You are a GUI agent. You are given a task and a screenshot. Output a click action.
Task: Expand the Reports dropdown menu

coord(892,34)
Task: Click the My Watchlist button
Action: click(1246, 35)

(Work item): Print the listing above in its entirety, with every line exact.

(Result of the task):
You are a GUI agent. You are given a task and a screenshot. Output a click action.
Task: Expand the Reports dropdown menu

coord(892,34)
Task: Click the My Watchlist button
Action: click(1246, 35)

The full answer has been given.